I used the iPad’s external screen output for the second time today (the first was trying out Chopper 2 with the TV as the screen and iPhone as controller) – this time not just as an experiment.
I have a set of revision worksheets (all PDFs that I inherited many years ago – I might have Word documents somewhere, but I’m not sure where). Going over the questions in class, I can simply read the question out loud (but people don’t listen well enough and can’t ‘go back’ to it), or write it on the board (slow, handwriting code is problematic when you’ve got messy writing), but ideally it’s projected.
The classroom does have a projector – in previous years I’ve hooked up my aging laptop and put the PDFs up to see. My hope was that I could use the iPad this year (since it’s meant to be replacing the laptop in most circumstances).
The first problem is that I don’t have an application that shows PDFs that will use the external screen (e.g. iBooks ignores the external display). This is pretty annoying, and I hope it gets changed with an update in the near future. It’s not hard to imagine a business meeting where everyone has iPads and wanting to show a PDF that has been created (an advertisement, a manual, etc) to everyone at the meeting.
Basically the only application I do have that will use the external display to show a document is Keynote. So the next step was creating a Keynote document with the same content as the PDFs. The next problem that arises is that I can’t copy the text from the PDFs on the iPad (not in iBooks, and not in Stanza, which is the only other PDF reader I have installed). I could see it perfectly well, but there was no way to extract the text.
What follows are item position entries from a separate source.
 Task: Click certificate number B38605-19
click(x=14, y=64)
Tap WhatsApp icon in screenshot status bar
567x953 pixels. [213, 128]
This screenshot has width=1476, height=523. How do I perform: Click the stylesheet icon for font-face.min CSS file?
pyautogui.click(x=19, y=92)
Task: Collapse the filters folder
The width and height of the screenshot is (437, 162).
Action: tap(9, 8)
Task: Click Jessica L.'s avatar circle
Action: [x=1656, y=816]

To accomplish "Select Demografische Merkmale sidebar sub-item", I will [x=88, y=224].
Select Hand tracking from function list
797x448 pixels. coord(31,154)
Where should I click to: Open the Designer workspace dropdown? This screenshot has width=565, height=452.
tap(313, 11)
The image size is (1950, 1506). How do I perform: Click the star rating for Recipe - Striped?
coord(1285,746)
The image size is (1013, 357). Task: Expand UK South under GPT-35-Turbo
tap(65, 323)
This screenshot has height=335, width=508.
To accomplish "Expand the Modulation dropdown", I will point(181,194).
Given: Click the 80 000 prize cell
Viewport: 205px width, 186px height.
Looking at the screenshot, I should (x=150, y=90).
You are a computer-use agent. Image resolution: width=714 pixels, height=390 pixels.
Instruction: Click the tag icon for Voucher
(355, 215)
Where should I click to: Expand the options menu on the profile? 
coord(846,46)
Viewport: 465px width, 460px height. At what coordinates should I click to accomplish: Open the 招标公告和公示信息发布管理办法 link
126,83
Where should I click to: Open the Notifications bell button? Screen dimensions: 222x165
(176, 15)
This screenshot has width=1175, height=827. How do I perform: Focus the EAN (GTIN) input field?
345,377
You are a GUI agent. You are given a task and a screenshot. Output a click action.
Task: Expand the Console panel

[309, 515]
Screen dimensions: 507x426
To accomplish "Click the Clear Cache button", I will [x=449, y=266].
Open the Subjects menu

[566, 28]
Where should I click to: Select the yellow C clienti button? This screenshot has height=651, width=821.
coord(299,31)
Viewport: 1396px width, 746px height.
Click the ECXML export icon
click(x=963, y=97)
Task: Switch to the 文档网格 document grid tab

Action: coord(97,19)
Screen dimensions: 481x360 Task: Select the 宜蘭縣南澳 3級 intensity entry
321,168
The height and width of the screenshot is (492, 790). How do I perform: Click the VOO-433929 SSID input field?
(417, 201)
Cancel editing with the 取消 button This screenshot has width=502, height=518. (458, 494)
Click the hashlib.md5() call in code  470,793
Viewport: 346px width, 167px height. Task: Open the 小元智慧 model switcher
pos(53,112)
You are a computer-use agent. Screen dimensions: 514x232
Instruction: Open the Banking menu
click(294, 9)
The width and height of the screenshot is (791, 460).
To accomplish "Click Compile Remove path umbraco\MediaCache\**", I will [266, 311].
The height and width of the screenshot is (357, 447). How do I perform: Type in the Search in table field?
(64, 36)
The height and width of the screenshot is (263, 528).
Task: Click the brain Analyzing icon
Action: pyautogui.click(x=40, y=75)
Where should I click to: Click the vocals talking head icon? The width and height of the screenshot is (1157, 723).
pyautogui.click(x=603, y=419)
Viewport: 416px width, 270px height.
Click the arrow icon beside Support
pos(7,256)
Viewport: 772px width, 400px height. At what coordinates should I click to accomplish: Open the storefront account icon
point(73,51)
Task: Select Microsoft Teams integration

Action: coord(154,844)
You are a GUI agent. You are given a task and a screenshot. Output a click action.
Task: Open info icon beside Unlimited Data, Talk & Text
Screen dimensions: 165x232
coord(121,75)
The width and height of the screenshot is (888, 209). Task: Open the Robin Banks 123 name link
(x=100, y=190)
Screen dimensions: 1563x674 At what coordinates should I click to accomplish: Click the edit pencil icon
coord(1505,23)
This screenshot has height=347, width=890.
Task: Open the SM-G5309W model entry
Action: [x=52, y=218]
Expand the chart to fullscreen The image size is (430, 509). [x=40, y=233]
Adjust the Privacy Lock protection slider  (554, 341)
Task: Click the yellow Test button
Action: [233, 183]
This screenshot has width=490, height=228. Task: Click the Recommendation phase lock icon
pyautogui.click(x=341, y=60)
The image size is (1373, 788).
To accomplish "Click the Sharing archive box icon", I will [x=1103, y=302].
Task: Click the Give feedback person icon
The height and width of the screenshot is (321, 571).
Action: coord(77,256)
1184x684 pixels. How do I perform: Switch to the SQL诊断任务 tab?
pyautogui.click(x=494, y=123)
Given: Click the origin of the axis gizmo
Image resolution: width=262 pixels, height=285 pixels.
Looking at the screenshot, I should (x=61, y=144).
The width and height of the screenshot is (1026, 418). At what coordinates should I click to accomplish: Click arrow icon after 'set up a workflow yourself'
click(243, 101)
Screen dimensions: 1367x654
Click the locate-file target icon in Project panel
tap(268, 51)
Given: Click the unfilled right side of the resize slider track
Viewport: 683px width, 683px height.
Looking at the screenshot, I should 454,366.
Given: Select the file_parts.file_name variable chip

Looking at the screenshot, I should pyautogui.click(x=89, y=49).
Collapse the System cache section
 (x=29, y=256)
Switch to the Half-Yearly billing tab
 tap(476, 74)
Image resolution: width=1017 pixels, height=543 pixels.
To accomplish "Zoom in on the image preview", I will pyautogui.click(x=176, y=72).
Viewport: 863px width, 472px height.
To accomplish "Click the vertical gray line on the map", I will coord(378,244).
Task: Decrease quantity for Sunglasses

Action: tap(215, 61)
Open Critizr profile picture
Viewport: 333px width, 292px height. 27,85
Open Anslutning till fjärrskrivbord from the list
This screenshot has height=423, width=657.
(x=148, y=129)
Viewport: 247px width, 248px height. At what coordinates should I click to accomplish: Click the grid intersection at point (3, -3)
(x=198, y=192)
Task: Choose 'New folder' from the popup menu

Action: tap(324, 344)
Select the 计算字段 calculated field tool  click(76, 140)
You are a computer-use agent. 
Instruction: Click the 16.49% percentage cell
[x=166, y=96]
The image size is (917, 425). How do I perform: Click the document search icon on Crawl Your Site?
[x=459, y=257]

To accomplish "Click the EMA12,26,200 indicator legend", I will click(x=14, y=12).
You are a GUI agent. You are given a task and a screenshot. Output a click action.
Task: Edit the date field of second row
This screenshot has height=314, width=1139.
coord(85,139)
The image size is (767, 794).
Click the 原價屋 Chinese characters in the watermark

I hope this changes too. Just enabling select+copy in iBooks would be great. It’s not hard to imagine use cases here, either: select text, copy it, and tweet a quote from a document. (Ok, there are DRM issues with books, but just do something like leave out “select all” – even just enabling this for PDF would be ok).
I resorted to using the laptop. I copied the PDF content to a PowerPoint (no Mac here to use OS X Keynote) document, and then (via Dropbox, since I don’t have a computer to sync with here) and opened it in (iOS) Keynote.
The final steps, which did work, were very nice. I formatted the slides using Keynote (very simple, didn’t miss a mouse or keyboard at all), including inserting a few images via Safari.
When the time came to use the slides, the projector accepted the iPad’s output without problems (although the position and location of the cable meant that the iPad was in an awkward location – buying the Keynote Remote application and using an iPhone/iPad Touch would have improved that).
(For some reason, I couldn’t get the “laser pointer” functionality working at the time, although this has worked fine when I’ve tested before. I didn’t really need that).
Overall, it’s a pretty good experience if you already have Keynote (or PowerPoint) material. It’s a pretty terrible experience if you have something else (e.g. code!) that you want to display. Thankfully, that can be addressed in software – even in third-party software.